Race condition? How to define thread-specific kind of variables?

I am trying to re-write some shared-memory CPU code with CUDA, and I got some problems in finding a thread-specific substitute. In other words, I want each CUDA thread to work with some local variables, without interfering with each other.

A toy code I wrote is pasted below, and I got “Bad” results because of race conditions. I do not need the atomic-add, but that works fine. So the question is, how to make sure no other thread wants the same index of the var array?
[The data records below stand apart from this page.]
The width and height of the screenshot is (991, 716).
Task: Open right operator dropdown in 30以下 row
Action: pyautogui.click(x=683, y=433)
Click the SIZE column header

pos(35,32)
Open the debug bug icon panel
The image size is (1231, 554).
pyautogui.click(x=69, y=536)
__global__ void thread_local_var_test_kernal1(int** worker_array, int* var, int size)
{
	const int
		blockId = blockIdx.y * gridDim.x + blockIdx.x,
		idx = blockId * blockDim.x + threadIdx.x;
	if (idx < size)
	{
		int* worker = worker_array[threadIdx.x];		// <------- I want worker array to work without race-condition

		var[threadIdx.x]++;		// race condition
		//atomicAdd(&var[threadIdx.x], 1);	// OK
	}
}

static void thread_local_var_test_kernal_test1(int size)
{
	int threadsPerBlock = block_dim;
	int blocksPerGrid = (size + threadsPerBlock - 1) / threadsPerBlock;

	int* dev_var = 0;
	cudaMalloc(&dev_var, threadsPerBlock * sizeof(int));
	cudaMemset(dev_var, 0, threadsPerBlock * sizeof(int));

	int** dev_worker_array = 0;
	cudaMalloc(&dev_worker_array, threadsPerBlock * sizeof(int*));

	thread_local_var_test_kernal1 <<<blocksPerGrid, threadsPerBlock>>>(dev_worker_array, dev_var, size);
	cudaDeviceSynchronize();

	printf("================================ CUDA kernal is completed ================================\n");
	int* host_var = (int*)malloc(threadsPerBlock * sizeof(int));
	cudaMemcpy(host_var, dev_var, threadsPerBlock * sizeof(int), cudaMemcpyDeviceToHost);
	cudaFree(dev_var);
	int sum_var = 0;
	for (int i = 0; i < threadsPerBlock; i++)
	{
		printf("%d, ", host_var[i]);
		sum_var += host_var[i];
	}
	printf("CUDA sum = %d (%d is expected).\n", sum_var, size);
	(sum_var == size) ? printf("Good.\n") : printf("Bad.\n");
	free(host_var);
}

atomics should work.

If you have an orderly pattern (such as your toy code) you can use a classical parallel reduction:

https://developer.download.nvidia.com/assets/cuda/files/reduction.pdf

Thanks Robert. However, I do not need the sum_var, but I use it just to show “Bad” results. I just updated the code with comments, and what I really need is the worker array to work appropriately without being interfered by other threads. For example, I can pre-allocate the worker arrays in host or another kernal, and use them in the core kernal later.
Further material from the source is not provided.